In the 1950s and 1960s Nangle joined fellow Old Newingtonian architects Hedley Carr (1904–1966) and Peter Kaad (1898–1967) in designing numerous buildings on Newington's Stanmore campus. Colonel Alfred Warden VD (1868–1955) and Eric Heath (1894–1952) were foundation members of the panel. The panel designed the War Memorial Science Block, the Prescott Block, the Nesbit Wing, the Le Couteur Annex, the Centenary Hall and a new brick Stewart Spence Gymnasium replacing the original timber gym built in 1890.
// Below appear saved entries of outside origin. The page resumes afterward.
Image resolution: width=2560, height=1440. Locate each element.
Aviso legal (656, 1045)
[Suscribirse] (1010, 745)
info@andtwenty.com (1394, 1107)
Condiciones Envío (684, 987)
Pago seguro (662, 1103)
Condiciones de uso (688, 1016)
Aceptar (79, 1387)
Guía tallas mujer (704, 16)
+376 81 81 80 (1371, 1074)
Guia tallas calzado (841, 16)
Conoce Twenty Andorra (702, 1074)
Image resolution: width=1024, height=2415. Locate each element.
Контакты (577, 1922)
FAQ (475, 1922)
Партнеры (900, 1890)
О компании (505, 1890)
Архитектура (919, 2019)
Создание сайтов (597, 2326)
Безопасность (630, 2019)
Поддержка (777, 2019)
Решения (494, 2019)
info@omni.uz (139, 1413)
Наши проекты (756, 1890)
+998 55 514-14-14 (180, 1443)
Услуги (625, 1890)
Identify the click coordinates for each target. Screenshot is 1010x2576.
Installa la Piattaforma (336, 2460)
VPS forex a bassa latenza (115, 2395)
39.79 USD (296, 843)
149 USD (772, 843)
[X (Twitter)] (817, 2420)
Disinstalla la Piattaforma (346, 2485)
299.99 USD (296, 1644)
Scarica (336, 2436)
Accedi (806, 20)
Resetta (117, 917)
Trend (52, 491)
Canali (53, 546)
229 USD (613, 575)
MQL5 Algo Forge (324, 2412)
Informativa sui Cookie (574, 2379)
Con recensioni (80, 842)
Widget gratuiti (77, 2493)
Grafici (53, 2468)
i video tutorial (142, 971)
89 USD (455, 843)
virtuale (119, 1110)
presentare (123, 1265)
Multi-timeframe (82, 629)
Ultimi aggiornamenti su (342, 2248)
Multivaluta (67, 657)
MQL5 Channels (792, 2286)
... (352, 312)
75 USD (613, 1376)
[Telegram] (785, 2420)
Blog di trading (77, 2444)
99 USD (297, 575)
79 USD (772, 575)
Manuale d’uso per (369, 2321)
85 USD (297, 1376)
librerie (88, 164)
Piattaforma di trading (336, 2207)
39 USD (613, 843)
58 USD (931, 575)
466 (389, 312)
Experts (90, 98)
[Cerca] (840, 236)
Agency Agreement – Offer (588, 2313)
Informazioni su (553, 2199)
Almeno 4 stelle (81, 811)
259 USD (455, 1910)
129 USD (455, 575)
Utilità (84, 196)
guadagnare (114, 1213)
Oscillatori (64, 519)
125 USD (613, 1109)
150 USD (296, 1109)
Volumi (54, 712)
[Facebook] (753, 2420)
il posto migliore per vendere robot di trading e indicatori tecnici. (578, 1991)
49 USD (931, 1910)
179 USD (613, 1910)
In the 1960s Nangle designed a gymnasium and swimming pool for the North Sydney campus of Shore School. Further work at Trinity included the science block in 1962 and the arts and music centre in 1969. Again at Newington Nangle designed a preparatory school complex at Lindfield in 1967. Built around an existing 1930s Tudor Revival Style home the new school buildings were constructed in clinker bricks with blackened vertical timber detailing in a style now reminiscent of the Sydney School architecture popular at the time.

==Architectural family==
The extended Nangle family has produced multiple generations of Sydney architects. James Nangle (1868–1941) was born in Newtown. He left school at the age of eleven to labour in a brick yard. He completed his first apprenticeship as a carpenter and joiner before moving on to become a clerk of works. He studied architecture at Sydney Technical College (STC) and later at the University of Sydney under John Sulman. He began practice as an architect in 1893 and two years later was appointed to the part-time staff of the school of architecture at STC. In 1905 he became head of the school. In January 1913 he was appointed superintendent of technical education in NSW, a position he retained until his retirement in 1933. At the end of World War I he was appointed director of vocational training for ex-servicemen for which he was appointed OBE in 1921. He was a keen amateur astronomer and was elected a Fellow of the Royal Astronomical Society in England in 1918 and became the NSW Honorary Government Astronomer in 1921. He was president of the Royal Society of New South Wales, a member of the University of Sydney Senate and a member of NSW Board of Architects. He was the author of numerous papers and books on architecture, construction, education and astronomy. For nearly fifty years he served the NSW chapter of the Australian Institute of Architects in various capacities before being elected its president in 1936. The middle of James Nangle's three sons John Edwin Thomas Nangle (1908–1977) practiced as an architect in Sydney from 1932 until 1969. His grandson James Alan Nangle (born 1947) is a semi-retired architect and town planner.